Smart-beta was another area, Kealy expected would double to $1.2trn by 2020 as "they are relatively simple to launch, and have broad institutional appeal as a substitute for mutual funds, making them a popular entry point for traditional asset managers."
Kealy also outlined key areas providers should focus on in order to get ahead of the competition; anticipate investor needs; remember the big picture; look beyond the short term and focus on education.
"Taking advantage of short-term openings is one of ETFs' strengths," Kealy said. "But promoters need to keep an eye on longer-term opportunities, too. This could include new adaptations such as multi-asset ETFs, or listing UCITS ETFs in new regions such as the Middle East.
"Promoters need to confirm all investors fully understand the products they use. The rapid rise of smart beta ETFs — often sold on the basis of paper-based performance — makes it more important than ever to avoid disappointing investors."
The report predicted the ETF market would hit $7.6trn by the end of 2020 with almost half of respondents (47.6%) forecasted ETFs' growth rate would be between 10% and 15%, while 31% said between 15% and 20%.
It also noted the ETF market currently totalled $4.4trn, as at September, up from $417bn in 2005 and growing at an average rate of 21% per annum.
One of the key drivers of this future growth, the report said, would be the disruption of digital technology.
Kealy said providers could use technology to improve relationships with financial advisors and wealth managers, enhance direct connections with retail investors, leverage the continued growth of robo-advisors and work with fund platforms to develop intraday trading.
She said: "Even so, it will take time, patience and a sustained effort on education to grow retail adoption, especially outside the US and Australia.
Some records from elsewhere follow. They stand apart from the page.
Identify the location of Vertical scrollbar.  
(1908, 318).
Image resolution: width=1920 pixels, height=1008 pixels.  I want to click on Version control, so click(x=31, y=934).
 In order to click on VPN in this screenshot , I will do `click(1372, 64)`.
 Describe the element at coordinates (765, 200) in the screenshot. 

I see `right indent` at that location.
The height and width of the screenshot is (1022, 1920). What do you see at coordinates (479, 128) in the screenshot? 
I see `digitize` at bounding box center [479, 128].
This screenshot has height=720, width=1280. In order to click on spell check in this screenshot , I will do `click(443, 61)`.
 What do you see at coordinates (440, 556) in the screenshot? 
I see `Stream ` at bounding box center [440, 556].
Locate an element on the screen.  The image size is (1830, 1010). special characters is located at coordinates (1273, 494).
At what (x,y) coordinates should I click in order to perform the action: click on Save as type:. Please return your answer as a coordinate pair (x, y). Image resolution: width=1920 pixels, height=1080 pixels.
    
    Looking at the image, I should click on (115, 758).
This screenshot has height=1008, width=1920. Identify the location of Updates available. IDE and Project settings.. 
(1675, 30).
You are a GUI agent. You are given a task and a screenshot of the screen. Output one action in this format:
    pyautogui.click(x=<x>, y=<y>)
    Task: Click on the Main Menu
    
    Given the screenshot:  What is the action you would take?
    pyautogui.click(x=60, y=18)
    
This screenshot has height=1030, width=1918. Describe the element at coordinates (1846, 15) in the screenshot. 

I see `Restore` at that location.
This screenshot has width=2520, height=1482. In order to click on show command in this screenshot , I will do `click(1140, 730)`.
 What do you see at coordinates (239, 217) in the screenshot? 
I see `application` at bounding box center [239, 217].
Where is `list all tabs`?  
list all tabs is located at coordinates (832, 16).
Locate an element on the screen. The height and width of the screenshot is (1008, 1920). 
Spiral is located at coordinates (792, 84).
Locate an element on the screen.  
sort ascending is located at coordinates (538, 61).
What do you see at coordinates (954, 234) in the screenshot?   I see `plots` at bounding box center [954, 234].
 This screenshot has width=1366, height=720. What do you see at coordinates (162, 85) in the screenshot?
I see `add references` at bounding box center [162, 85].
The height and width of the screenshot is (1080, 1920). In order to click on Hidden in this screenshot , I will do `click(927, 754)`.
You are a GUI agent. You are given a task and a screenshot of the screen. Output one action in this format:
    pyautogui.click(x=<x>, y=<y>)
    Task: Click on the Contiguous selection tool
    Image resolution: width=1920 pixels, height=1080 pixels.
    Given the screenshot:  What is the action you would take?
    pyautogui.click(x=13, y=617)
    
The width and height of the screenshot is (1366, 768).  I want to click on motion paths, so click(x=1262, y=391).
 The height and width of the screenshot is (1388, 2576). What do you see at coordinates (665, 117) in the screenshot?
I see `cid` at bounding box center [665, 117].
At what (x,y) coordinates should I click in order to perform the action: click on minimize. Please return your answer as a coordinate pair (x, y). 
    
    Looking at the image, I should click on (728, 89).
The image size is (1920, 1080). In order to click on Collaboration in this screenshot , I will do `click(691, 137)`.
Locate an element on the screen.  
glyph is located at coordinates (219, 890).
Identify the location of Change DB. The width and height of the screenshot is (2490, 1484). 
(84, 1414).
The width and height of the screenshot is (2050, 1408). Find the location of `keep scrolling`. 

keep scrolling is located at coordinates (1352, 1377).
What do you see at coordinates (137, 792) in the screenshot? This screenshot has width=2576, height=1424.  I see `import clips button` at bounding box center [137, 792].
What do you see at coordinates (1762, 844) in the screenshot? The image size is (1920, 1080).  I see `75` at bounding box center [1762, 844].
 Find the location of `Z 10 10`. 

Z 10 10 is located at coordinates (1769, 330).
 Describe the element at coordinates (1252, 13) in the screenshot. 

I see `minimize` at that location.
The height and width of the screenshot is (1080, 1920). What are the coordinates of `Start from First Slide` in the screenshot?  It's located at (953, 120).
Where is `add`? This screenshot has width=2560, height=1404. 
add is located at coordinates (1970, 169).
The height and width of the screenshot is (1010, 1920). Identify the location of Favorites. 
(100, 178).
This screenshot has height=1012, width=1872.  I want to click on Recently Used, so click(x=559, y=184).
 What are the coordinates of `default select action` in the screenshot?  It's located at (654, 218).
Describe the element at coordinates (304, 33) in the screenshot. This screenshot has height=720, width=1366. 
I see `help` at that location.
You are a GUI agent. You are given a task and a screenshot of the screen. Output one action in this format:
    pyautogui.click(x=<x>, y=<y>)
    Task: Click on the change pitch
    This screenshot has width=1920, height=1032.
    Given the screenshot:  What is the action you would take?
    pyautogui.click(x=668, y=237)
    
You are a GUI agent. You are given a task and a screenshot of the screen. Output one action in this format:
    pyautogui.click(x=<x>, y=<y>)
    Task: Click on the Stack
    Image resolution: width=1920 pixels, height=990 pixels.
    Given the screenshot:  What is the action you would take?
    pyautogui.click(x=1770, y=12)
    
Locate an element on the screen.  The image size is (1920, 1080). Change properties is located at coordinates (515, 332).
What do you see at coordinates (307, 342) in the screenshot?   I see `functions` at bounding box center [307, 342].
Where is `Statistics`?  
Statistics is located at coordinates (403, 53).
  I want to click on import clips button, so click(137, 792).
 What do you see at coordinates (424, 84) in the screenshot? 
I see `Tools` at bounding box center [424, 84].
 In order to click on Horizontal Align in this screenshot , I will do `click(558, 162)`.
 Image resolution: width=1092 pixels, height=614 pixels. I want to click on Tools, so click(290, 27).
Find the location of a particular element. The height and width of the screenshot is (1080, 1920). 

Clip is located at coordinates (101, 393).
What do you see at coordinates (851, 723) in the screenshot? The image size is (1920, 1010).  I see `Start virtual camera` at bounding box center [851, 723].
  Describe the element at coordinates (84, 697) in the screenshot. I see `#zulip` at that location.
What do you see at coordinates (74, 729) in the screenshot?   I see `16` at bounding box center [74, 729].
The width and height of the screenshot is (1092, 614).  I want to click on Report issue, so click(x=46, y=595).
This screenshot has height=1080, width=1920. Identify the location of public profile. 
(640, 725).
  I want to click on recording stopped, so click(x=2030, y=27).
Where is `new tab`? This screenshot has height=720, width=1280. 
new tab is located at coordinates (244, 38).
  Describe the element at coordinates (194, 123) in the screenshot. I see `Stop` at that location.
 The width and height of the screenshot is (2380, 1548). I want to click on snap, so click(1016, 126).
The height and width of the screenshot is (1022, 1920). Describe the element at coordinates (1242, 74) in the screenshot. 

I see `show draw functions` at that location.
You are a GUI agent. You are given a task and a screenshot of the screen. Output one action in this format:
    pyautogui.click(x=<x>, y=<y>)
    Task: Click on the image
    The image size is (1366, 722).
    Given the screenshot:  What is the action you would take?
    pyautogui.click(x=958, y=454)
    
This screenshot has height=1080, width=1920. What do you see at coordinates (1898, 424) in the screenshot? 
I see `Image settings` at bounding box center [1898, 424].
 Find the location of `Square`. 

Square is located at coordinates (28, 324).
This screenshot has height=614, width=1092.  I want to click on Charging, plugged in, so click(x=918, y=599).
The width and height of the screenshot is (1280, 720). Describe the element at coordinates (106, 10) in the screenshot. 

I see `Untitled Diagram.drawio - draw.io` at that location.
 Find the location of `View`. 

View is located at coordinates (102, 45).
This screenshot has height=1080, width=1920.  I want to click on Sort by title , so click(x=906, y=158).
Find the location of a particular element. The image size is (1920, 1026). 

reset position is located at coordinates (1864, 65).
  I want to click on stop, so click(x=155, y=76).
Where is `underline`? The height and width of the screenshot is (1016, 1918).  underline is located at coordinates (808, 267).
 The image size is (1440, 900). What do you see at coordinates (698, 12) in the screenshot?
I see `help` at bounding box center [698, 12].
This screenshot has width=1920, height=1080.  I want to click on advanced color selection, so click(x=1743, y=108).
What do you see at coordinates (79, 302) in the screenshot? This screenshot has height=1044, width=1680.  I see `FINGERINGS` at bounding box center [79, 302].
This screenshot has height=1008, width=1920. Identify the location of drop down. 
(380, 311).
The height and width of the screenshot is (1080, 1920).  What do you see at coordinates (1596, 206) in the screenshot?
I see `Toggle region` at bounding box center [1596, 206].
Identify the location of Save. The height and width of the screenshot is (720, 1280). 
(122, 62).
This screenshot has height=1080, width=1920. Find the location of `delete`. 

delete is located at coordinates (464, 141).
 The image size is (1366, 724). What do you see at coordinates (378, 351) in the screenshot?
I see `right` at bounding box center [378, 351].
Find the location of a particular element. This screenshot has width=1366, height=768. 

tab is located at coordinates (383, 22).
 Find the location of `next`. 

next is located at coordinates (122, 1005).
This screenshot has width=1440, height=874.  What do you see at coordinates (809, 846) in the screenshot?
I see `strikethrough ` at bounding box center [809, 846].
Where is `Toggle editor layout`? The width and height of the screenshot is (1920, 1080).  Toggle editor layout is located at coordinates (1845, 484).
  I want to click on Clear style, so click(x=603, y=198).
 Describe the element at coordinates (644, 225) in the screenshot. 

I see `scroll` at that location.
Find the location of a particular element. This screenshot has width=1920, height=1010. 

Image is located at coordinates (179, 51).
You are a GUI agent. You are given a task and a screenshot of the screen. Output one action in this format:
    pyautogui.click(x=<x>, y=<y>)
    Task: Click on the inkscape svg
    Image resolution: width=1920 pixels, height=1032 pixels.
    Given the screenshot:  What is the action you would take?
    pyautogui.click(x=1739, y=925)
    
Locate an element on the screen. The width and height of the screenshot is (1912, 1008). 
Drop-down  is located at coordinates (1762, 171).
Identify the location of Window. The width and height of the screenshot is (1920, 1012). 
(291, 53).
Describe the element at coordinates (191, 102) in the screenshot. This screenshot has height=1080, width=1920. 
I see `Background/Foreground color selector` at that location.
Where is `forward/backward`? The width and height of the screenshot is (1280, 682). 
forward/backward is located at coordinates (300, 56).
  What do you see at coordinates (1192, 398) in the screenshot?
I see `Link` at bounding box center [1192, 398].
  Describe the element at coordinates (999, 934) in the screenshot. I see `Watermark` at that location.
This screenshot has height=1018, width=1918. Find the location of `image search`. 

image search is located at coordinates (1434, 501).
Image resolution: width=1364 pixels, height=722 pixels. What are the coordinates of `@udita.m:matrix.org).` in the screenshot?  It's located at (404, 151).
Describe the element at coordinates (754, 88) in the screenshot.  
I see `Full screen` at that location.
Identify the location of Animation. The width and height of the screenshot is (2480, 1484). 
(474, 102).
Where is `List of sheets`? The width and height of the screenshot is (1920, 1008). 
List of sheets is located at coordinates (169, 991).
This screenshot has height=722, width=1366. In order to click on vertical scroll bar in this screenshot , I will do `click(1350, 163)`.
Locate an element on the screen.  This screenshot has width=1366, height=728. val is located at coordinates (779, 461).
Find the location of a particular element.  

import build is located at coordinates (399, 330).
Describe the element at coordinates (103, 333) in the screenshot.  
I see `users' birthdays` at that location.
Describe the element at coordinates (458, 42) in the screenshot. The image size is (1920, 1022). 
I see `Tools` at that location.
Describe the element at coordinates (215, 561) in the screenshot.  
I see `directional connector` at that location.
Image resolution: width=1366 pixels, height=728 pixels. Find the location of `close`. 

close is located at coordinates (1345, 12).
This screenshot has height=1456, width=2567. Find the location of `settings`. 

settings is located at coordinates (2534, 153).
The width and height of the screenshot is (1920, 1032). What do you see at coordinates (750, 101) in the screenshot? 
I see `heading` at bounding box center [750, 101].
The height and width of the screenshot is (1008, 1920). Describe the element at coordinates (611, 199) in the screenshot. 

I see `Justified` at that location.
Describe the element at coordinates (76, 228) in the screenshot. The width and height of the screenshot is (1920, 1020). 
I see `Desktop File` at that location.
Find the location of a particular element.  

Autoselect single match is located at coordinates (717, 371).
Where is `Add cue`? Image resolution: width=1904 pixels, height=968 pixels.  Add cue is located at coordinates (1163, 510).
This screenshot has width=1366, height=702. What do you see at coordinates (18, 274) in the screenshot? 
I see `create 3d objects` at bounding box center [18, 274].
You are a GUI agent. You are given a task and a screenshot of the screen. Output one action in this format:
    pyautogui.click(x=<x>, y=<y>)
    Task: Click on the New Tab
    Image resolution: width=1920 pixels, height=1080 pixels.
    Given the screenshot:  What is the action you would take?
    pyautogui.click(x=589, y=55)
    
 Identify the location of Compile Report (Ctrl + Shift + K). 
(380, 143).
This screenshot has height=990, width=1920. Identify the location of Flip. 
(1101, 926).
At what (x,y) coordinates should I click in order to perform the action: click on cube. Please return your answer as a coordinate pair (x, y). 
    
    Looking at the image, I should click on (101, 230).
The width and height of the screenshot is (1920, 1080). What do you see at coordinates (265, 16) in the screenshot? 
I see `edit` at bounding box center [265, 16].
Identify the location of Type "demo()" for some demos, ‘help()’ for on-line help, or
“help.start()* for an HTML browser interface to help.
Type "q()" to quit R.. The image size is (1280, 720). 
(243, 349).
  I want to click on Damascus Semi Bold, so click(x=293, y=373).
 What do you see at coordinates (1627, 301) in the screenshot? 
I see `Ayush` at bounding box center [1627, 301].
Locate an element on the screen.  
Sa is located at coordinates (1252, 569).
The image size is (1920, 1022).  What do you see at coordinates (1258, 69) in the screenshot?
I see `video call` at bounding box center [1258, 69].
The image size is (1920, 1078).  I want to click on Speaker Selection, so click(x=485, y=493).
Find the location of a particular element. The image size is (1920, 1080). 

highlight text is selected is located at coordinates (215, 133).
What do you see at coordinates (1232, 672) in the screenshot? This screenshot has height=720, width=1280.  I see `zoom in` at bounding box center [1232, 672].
Even robo-advice will not be a game changer in the near future."
Regulation, the report said, would continue to have an increasingly positive impact on the ETF market with 61% of respondents predicting regulation changes would change the way ETFs are distributed.
Matt Forstenhausler, global and Americas wealth & asset management ETF leader at EY, said: "The inherent strengths of the ETF vehicle — not least, transparency and low costs — mean the industry sees little to fear from regulation.
"In Europe, MiFID II will also restrict the inducements asset managers can pay to distributors. We expect ETFs to continue to benefit from the global regulatory focus on eliminating bias and improving transparency."